§ **EXERCISE DESCRIPTION**:
Drop the images, then output the listing exactly.

┄┄┄┄┄┄┄┄┄┄┄┄┄┄┄┄┄┄┄┄

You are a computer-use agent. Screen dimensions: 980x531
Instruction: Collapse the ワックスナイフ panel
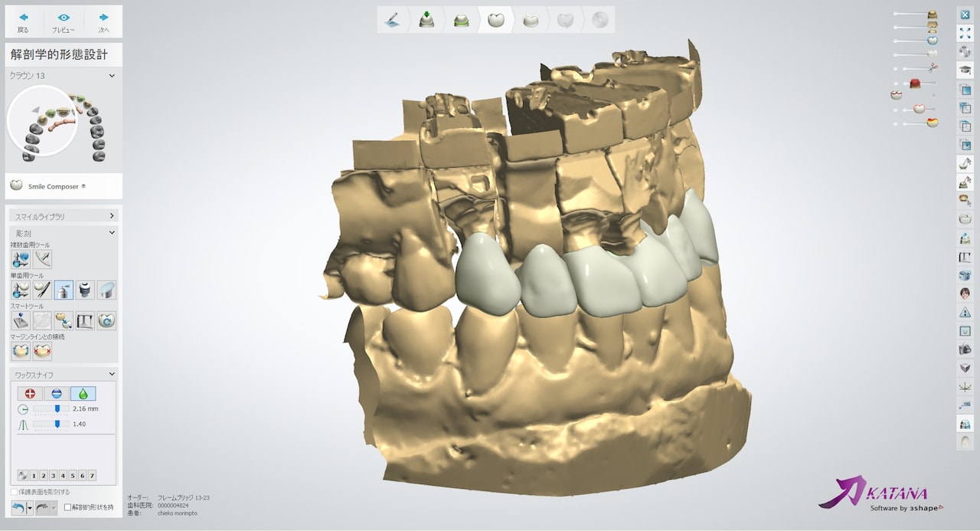point(112,375)
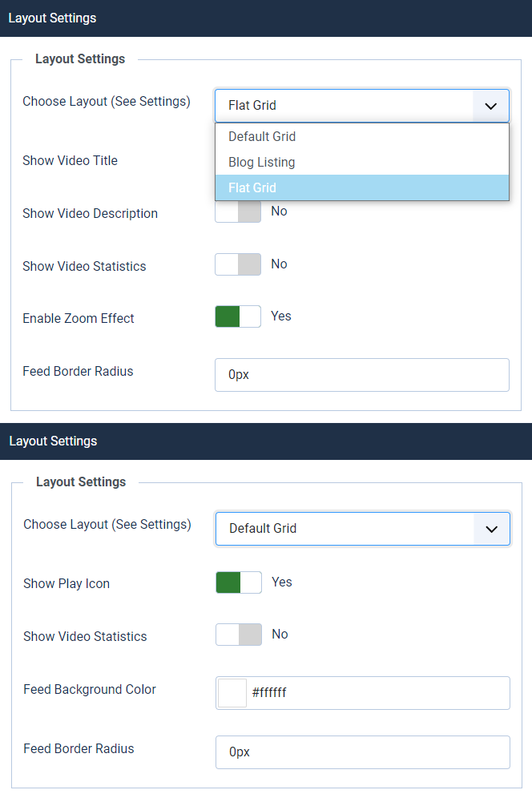Click the chevron arrow on Flat Grid dropdown
The height and width of the screenshot is (802, 532).
click(491, 106)
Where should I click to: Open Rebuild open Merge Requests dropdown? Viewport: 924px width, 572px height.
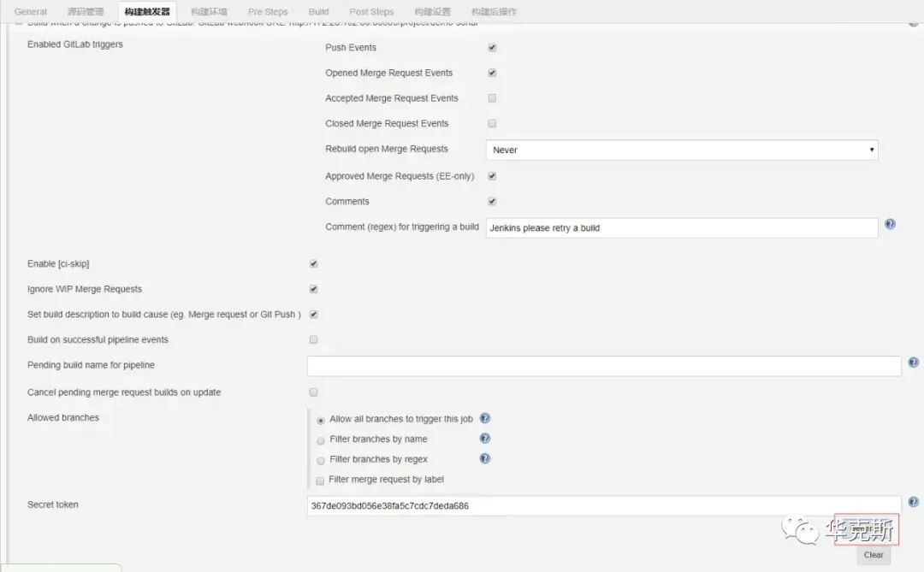pyautogui.click(x=681, y=150)
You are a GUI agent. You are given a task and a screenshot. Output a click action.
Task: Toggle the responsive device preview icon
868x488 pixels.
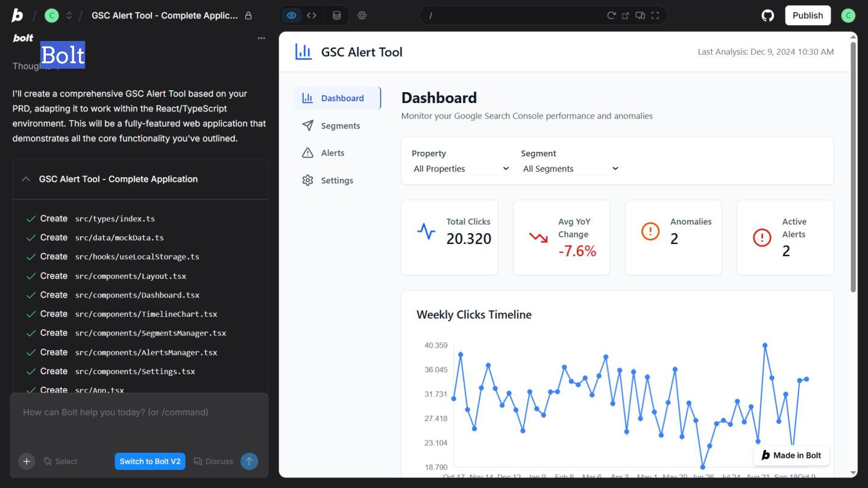pyautogui.click(x=640, y=16)
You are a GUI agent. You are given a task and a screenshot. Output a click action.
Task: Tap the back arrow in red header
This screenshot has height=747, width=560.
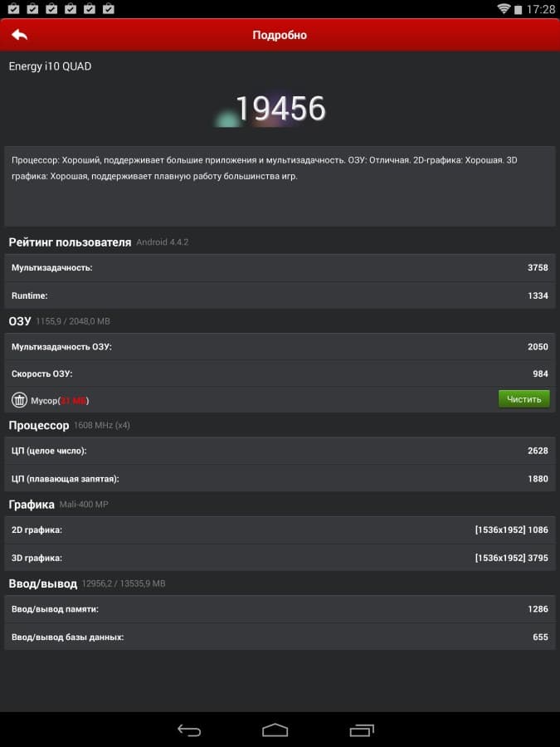tap(20, 35)
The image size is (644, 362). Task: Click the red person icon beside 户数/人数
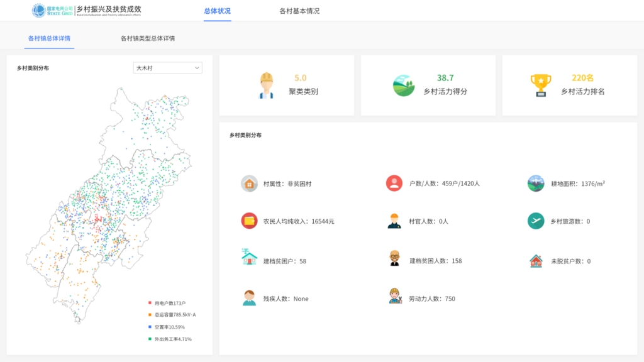pyautogui.click(x=394, y=184)
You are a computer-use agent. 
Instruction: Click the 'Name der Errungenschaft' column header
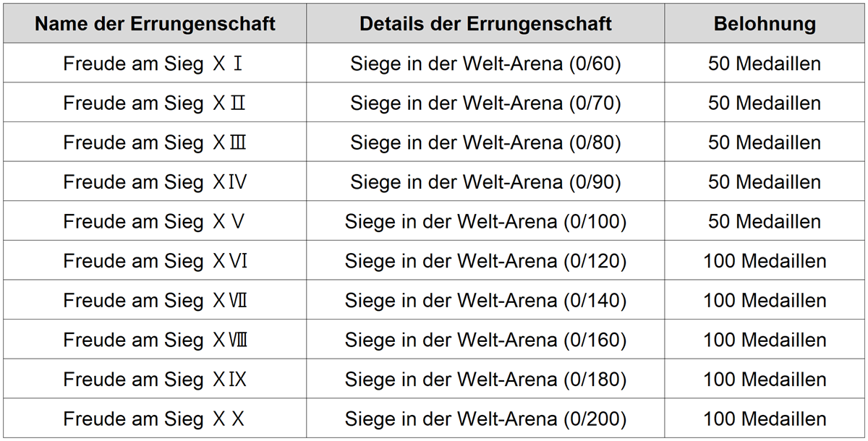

┄┄┄┄┄┄┄┄┄┄┄┄┄┄┄┄┄┄┄┄

§ **YOUR SOLUTION**:
You are a computer-use agent. Screen dimensions: 980x531
Instruction: Collapse the ワックスナイフ panel
point(112,375)
Click the chevron arrow on Flat Grid dropdown
The height and width of the screenshot is (802, 532).
click(491, 106)
Where should I click to: Open Rebuild open Merge Requests dropdown? Viewport: 924px width, 572px height.
pyautogui.click(x=681, y=150)
You are a GUI agent. You are given a task and a screenshot. Output a click action.
Task: Toggle the responsive device preview icon
868x488 pixels.
pyautogui.click(x=640, y=16)
You are a GUI agent. You are given a task and a screenshot. Output a click action.
Task: Tap the back arrow in red header
This screenshot has height=747, width=560.
tap(20, 35)
The image size is (644, 362). Task: Click the red person icon beside 户数/人数
pyautogui.click(x=394, y=184)
You are a computer-use agent. 
Instruction: Click the 'Name der Errungenschaft' column header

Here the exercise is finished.